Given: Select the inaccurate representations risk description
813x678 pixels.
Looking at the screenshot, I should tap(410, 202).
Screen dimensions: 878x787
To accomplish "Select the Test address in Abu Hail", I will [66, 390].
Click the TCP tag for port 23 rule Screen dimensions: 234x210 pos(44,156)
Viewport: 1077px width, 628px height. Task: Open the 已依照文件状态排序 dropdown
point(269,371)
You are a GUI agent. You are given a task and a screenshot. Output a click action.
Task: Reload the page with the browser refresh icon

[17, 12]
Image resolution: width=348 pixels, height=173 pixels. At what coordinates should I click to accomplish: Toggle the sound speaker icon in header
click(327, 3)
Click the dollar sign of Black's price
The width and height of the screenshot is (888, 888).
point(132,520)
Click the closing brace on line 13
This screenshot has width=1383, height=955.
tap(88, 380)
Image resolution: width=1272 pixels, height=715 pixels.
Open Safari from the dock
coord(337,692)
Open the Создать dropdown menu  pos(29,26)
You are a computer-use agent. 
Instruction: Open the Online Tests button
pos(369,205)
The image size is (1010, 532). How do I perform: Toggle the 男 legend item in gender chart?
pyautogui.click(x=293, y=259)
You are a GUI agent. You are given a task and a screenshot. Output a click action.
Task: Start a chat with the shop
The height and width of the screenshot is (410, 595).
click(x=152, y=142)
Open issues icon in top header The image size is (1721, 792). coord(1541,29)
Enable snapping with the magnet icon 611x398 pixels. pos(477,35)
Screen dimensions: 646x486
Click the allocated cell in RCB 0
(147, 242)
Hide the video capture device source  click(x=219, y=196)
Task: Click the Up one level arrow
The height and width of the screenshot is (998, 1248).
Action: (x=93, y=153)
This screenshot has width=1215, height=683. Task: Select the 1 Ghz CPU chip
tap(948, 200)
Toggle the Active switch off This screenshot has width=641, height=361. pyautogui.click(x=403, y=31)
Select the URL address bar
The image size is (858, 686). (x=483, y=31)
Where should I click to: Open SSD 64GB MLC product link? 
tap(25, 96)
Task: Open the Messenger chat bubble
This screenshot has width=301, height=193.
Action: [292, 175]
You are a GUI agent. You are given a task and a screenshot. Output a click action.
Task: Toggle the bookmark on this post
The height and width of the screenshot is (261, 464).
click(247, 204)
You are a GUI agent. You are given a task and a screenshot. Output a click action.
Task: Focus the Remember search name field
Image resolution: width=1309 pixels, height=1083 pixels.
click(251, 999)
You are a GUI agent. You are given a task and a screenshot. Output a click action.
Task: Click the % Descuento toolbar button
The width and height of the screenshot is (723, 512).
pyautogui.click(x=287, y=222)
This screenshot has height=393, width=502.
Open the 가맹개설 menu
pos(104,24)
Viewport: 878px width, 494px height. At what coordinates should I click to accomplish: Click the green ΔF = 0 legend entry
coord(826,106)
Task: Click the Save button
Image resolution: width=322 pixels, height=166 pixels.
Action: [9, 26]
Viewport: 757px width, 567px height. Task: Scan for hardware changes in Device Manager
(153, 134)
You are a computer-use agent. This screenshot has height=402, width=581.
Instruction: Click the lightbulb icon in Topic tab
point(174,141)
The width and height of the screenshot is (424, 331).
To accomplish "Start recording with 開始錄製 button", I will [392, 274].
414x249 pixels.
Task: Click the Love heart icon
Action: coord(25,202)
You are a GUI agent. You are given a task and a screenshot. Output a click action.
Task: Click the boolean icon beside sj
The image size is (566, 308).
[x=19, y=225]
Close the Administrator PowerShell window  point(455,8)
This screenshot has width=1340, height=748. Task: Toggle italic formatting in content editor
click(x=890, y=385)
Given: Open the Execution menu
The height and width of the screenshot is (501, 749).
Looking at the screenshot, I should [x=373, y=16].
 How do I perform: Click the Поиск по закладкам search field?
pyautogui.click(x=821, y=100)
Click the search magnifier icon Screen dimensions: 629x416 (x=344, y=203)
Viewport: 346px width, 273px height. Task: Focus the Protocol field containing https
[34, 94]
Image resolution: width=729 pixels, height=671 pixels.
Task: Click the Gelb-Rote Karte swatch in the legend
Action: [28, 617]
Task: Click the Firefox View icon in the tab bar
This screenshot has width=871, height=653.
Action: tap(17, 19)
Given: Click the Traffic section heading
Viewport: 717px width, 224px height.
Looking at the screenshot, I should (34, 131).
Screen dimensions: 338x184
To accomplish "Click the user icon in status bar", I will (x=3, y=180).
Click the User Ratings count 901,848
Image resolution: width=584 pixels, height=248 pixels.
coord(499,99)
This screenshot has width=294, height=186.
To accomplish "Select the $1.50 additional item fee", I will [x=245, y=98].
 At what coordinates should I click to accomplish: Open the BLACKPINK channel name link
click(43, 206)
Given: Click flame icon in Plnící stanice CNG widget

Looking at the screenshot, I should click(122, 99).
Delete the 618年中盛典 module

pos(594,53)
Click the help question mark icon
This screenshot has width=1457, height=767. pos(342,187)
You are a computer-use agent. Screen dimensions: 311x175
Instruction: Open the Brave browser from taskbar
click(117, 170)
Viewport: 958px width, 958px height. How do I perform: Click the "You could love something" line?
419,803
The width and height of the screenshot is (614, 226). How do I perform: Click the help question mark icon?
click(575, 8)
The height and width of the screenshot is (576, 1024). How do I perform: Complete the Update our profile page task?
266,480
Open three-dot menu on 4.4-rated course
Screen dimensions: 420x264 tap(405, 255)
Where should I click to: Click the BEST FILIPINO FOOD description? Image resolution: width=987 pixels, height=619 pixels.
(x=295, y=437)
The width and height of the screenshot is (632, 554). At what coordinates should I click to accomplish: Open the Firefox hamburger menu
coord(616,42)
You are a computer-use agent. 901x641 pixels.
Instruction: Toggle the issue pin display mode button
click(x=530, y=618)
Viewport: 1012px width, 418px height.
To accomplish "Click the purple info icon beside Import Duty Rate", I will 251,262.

###

## WORK TO COMPLETE
Retype the material in full, character for character.

## TASK ANSWER
Given: Select the inaccurate representations risk description
813x678 pixels.
Looking at the screenshot, I should tap(410, 202).
Screen dimensions: 878x787
To accomplish "Select the Test address in Abu Hail", I will [66, 390].
Click the TCP tag for port 23 rule Screen dimensions: 234x210 pos(44,156)
Viewport: 1077px width, 628px height. Task: Open the 已依照文件状态排序 dropdown
point(269,371)
You are a GUI agent. You are given a task and a screenshot. Output a click action.
Task: Reload the page with the browser refresh icon

[17, 12]
Image resolution: width=348 pixels, height=173 pixels. At what coordinates should I click to accomplish: Toggle the sound speaker icon in header
click(327, 3)
Click the dollar sign of Black's price
The width and height of the screenshot is (888, 888).
point(132,520)
Click the closing brace on line 13
This screenshot has width=1383, height=955.
tap(88, 380)
Image resolution: width=1272 pixels, height=715 pixels.
Open Safari from the dock
coord(337,692)
Open the Создать dropdown menu  pos(29,26)
You are a computer-use agent. 
Instruction: Open the Online Tests button
pos(369,205)
The image size is (1010, 532). How do I perform: Toggle the 男 legend item in gender chart?
pyautogui.click(x=293, y=259)
You are a GUI agent. You are given a task and a screenshot. Output a click action.
Task: Start a chat with the shop
The height and width of the screenshot is (410, 595).
click(x=152, y=142)
Open issues icon in top header The image size is (1721, 792). coord(1541,29)
Enable snapping with the magnet icon 611x398 pixels. pos(477,35)
Screen dimensions: 646x486
Click the allocated cell in RCB 0
(147, 242)
Hide the video capture device source  click(x=219, y=196)
Task: Click the Up one level arrow
The height and width of the screenshot is (998, 1248).
Action: (x=93, y=153)
This screenshot has width=1215, height=683. Task: Select the 1 Ghz CPU chip
tap(948, 200)
Toggle the Active switch off This screenshot has width=641, height=361. pyautogui.click(x=403, y=31)
Select the URL address bar
The image size is (858, 686). (x=483, y=31)
Where should I click to: Open SSD 64GB MLC product link? 
tap(25, 96)
Task: Open the Messenger chat bubble
This screenshot has width=301, height=193.
Action: [292, 175]
You are a GUI agent. You are given a task and a screenshot. Output a click action.
Task: Toggle the bookmark on this post
The height and width of the screenshot is (261, 464).
click(247, 204)
You are a GUI agent. You are given a task and a screenshot. Output a click action.
Task: Focus the Remember search name field
Image resolution: width=1309 pixels, height=1083 pixels.
click(251, 999)
You are a GUI agent. You are given a task and a screenshot. Output a click action.
Task: Click the % Descuento toolbar button
The width and height of the screenshot is (723, 512).
pyautogui.click(x=287, y=222)
This screenshot has height=393, width=502.
Open the 가맹개설 menu
pos(104,24)
Viewport: 878px width, 494px height. At what coordinates should I click to accomplish: Click the green ΔF = 0 legend entry
coord(826,106)
Task: Click the Save button
Image resolution: width=322 pixels, height=166 pixels.
Action: [9, 26]
Viewport: 757px width, 567px height. Task: Scan for hardware changes in Device Manager
(153, 134)
You are a computer-use agent. This screenshot has height=402, width=581.
Instruction: Click the lightbulb icon in Topic tab
point(174,141)
The width and height of the screenshot is (424, 331).
To accomplish "Start recording with 開始錄製 button", I will [392, 274].
414x249 pixels.
Task: Click the Love heart icon
Action: coord(25,202)
You are a GUI agent. You are given a task and a screenshot. Output a click action.
Task: Click the boolean icon beside sj
The image size is (566, 308).
[x=19, y=225]
Close the Administrator PowerShell window  point(455,8)
This screenshot has width=1340, height=748. Task: Toggle italic formatting in content editor
click(x=890, y=385)
Given: Open the Execution menu
The height and width of the screenshot is (501, 749).
Looking at the screenshot, I should [x=373, y=16].
 How do I perform: Click the Поиск по закладкам search field?
pyautogui.click(x=821, y=100)
Click the search magnifier icon Screen dimensions: 629x416 (x=344, y=203)
Viewport: 346px width, 273px height. Task: Focus the Protocol field containing https
[34, 94]
Image resolution: width=729 pixels, height=671 pixels.
Task: Click the Gelb-Rote Karte swatch in the legend
Action: [28, 617]
Task: Click the Firefox View icon in the tab bar
This screenshot has width=871, height=653.
Action: tap(17, 19)
Given: Click the Traffic section heading
Viewport: 717px width, 224px height.
Looking at the screenshot, I should (34, 131).
Screen dimensions: 338x184
To accomplish "Click the user icon in status bar", I will (x=3, y=180).
Click the User Ratings count 901,848
Image resolution: width=584 pixels, height=248 pixels.
coord(499,99)
This screenshot has width=294, height=186.
To accomplish "Select the $1.50 additional item fee", I will [x=245, y=98].
 At what coordinates should I click to accomplish: Open the BLACKPINK channel name link
click(43, 206)
Given: Click flame icon in Plnící stanice CNG widget

Looking at the screenshot, I should click(122, 99).
Delete the 618年中盛典 module

pos(594,53)
Click the help question mark icon
This screenshot has width=1457, height=767. pos(342,187)
You are a computer-use agent. Screen dimensions: 311x175
Instruction: Open the Brave browser from taskbar
click(117, 170)
Viewport: 958px width, 958px height. How do I perform: Click the "You could love something" line?
419,803
The width and height of the screenshot is (614, 226). How do I perform: Click the help question mark icon?
click(575, 8)
The height and width of the screenshot is (576, 1024). How do I perform: Complete the Update our profile page task?
266,480
Open three-dot menu on 4.4-rated course
Screen dimensions: 420x264 tap(405, 255)
Where should I click to: Click the BEST FILIPINO FOOD description? Image resolution: width=987 pixels, height=619 pixels.
(x=295, y=437)
The width and height of the screenshot is (632, 554). At what coordinates should I click to accomplish: Open the Firefox hamburger menu
coord(616,42)
You are a computer-use agent. 901x641 pixels.
Instruction: Toggle the issue pin display mode button
click(x=530, y=618)
Viewport: 1012px width, 418px height.
To accomplish "Click the purple info icon beside Import Duty Rate", I will 251,262.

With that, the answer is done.